Die angemeldete Marke erschöpft sich in Bezug auf die zurückgewiesenen Waren in einer sprach- und werbeüblichen Aneinanderreihung zweier beschreibender Begriffe zu einem verständlichen, schlagwortartigen Hinweis auf ein qualitativ hochwertiges bzw. ein mit einem Vorteil bzw. Vorzug versehenes Tape. Um sich diese Bedeutung zu erschließen, bedarf es keiner vertieften Analyse. Vielmehr drängt sie sich dem Verkehr in einem entsprechenden Warenzusammenhang ohne weiteres Nachdenken auf. Zwar ist es grundsätzlich nicht ausgeschlossen, dass auch zwei Sachangaben durch ihre Zusammenstellung kennzeichnend wirken können. Voraussetzung hierfür wäre aber, dass ein merklicher Unterschied zwischen der Kombination und der bloßen Summe ihrer Bestandteile besteht (vgl. EuGH GRUR 2004, 680 [Tz. 39 - 41] - BIOMILD). Die Bezeichnung "TapePlus" weist jedoch keine solche ungewöhnliche Struktur auf, die von einem rein sachbezogenen Aussagegehalt wegführen könnte.
Die von der Anmelderin behauptete Mehrdeutigkeit ist nach Auffassung des Senats nicht gegeben. Ein Zeichen muss stets im Zusammenhang mit den beanspruchten Waren- und Dienstleistungen gesehen werden. Insoweit weist die angemeldete Wortfolge mit den beiden aneinandergereihten Wortbestandteilen keine schutzbegründende Mehrdeutigkeit auf. Vielmehr beschreibt die Wortfolge - wie bereits ausgeführt - in naheliegender Art und Weise, dass die beanspruchten Waren "Tapes" im Sinne eines Tapeverbands oder "Tapes" im Sinne eines Wirkstoffpflasters sind und ein "Plus" in Form von Wirkstoffen oder von verbesserten Funktionen aufweisen.

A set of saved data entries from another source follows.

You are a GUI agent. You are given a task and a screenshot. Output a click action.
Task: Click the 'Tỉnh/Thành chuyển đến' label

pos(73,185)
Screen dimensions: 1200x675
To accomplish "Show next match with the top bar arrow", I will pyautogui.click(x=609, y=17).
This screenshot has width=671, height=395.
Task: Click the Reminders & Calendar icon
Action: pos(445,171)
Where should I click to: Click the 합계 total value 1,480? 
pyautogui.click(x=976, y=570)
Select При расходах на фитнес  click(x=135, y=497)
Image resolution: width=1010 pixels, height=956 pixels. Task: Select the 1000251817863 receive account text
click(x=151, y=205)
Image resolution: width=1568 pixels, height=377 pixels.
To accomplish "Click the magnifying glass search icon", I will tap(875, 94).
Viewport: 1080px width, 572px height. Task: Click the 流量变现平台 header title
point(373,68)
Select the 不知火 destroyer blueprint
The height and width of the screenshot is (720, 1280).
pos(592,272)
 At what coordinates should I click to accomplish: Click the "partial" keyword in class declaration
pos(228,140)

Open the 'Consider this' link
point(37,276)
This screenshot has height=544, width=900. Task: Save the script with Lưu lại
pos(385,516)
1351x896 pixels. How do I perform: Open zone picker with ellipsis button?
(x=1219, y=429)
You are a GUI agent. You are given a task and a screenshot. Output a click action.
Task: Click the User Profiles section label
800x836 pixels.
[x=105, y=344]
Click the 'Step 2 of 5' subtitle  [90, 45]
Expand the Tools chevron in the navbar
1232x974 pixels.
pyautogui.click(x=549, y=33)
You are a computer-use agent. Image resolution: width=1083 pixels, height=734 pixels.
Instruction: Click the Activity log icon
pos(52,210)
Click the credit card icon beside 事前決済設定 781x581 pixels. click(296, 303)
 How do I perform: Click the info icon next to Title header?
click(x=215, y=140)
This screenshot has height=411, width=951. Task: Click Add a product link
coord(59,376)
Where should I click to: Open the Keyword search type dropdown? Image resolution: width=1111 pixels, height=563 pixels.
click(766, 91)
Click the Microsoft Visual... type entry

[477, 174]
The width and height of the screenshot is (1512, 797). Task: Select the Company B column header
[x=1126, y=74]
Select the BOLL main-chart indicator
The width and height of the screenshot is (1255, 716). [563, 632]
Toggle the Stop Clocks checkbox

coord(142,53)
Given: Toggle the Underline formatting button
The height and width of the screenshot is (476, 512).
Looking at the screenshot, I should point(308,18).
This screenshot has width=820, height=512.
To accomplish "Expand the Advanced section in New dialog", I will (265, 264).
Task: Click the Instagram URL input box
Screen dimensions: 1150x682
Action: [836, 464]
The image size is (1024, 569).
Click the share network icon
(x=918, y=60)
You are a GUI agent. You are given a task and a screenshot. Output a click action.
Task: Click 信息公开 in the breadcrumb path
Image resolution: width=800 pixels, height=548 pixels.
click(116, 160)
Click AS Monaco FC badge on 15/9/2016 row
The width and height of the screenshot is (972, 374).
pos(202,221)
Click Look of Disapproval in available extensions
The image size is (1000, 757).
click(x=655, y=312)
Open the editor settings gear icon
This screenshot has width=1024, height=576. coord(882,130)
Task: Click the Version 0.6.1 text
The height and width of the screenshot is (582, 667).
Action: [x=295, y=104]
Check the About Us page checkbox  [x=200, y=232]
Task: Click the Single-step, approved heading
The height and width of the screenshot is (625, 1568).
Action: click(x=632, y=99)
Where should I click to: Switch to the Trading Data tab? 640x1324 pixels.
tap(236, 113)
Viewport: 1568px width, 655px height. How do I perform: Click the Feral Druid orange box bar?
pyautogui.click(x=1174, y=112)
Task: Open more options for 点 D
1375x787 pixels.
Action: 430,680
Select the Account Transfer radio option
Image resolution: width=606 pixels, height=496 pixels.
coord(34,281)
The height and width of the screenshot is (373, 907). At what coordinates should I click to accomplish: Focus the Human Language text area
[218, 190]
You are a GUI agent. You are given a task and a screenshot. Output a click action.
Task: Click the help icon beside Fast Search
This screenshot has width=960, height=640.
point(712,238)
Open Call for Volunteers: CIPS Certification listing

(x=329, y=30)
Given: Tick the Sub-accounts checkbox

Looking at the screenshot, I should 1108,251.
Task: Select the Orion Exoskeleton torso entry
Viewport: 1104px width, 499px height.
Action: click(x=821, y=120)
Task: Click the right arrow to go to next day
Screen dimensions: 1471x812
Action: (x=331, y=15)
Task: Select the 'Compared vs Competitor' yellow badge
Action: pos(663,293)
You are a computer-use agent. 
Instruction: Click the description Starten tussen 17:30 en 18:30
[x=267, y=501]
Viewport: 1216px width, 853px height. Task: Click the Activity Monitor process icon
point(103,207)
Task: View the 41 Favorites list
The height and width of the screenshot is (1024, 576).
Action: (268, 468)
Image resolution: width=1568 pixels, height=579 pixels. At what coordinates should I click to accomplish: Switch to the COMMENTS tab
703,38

Aufgrund der vorgenannten Feststellungen bestehen auch erhebliche Anhaltspunkte dafür, dass die angemeldete Bezeichnung in Bezug auf einen Teil der beschwerdegegenständlichen Waren eine beschreibende Angabe im Sinne des § 8 Abs. 2 Nr. 2 MarkenG darstellt, an der die Mitbewerber ein berechtigtes Freihaltungsbedürfnis haben. Einer abschließenden Entscheidung bedarf es aber im Hinblick darauf, dass der angemeldeten Marke insoweit bereits die Unterscheidungskraft i. S. von § 8 Abs. 2 Nr. 1 MarkenG fehlt, nicht.
Nach alledem war die Beschwerde zurückzuweisen.
2.
Einer mündlichen Verhandlung bedurfte es nicht. Die Anmelderin hat keinen Antrag auf Durchführung einer mündlichen Verhandlung gestellt (§ 69 Nr. 1 MarkenG). Der Senat hat eine mündliche Verhandlung auch nicht aus anderen Gründen für erforderlich gehalten, zumal auch keine Tat- oder Rechtsfragen klärungs- oder in mündlicher Verhandlung erörterungsbedürftig erscheinen.